First, San Francisco doesn’t pick until the 30th slot of the first round. A lot can happen before General Manager Trent Baalke makes his move Thursday night in Round 1 of the NFL selection process.

And second, how does an outsider accurately peg what the Niners will do when they have no glaring weaknesses and just one hole in the starting lineup?

Though Baalke said last week he’s excited because he’s targeted a player whom he believes will be available with choice No. 30, chances are he has a Plan B, a Plan C and a Plan D – or maybe he was just blowing smoke with a bogus Plan A.

The 49ers do have some needs, but none absolutely, positively must be addressed with an impact player in the bottom half of Round 1 Thursday night. The starting right guard spot is vacant; another wide receiver would be good; a team can never have too many good players in its secondary; and depth along the offensive and defensive lines would be helpful.

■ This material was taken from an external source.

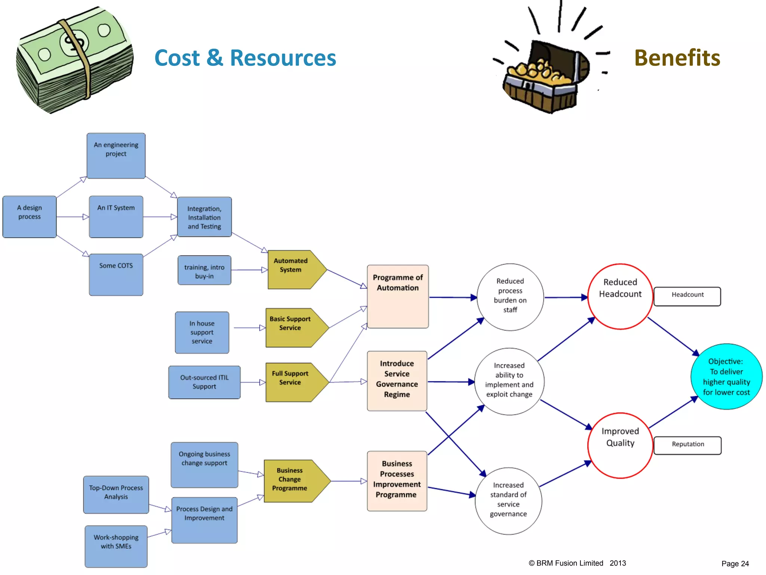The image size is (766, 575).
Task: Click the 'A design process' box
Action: point(30,216)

But, as Phil Barber of the Santa Rosa Press Democrat noted in a story over the weekend, who do you draft for a team that has everything?

San Francisco has seven picks in the draft – one in every round – so it obviously will draft seven new prospects (unless there is a trade). But the roster is loaded. Of the team’s 18 drafted players since 2010, 15 are still on the roster, reports Eric Branch of the San Francisco Chronicle, so the roster needs “only mild massaging” he writes, not a full-scale makeover.

“We like our roster,” Baalke told the Press Democrat. “But we also believe that there’s a lot of work to be done.”

So what does it all mean?

It means expect the unexpected come Thursday night. Expect a bold trade up (or down). Expect the selection of an outstanding player at a position at which the 49ers already are stocked – tight end, running back, linebacker, quarterback, the secondary.

Don’t expect that just because the 49ers have a spot at right guard that Baalke will use his primary draft card to fill it, when that need might be well addressed in a later round.

If the Niners do happen to pick a player for a perceived need – right guard or wide receiver – it will probably be just happenstance: that the best player available on the draft board, in Baalke’s opinion, just happens to play one of those positions.

Otherwise, Thursday is wild-card night.

It’s almost impossible to know which card he’s going to pluck from the deck.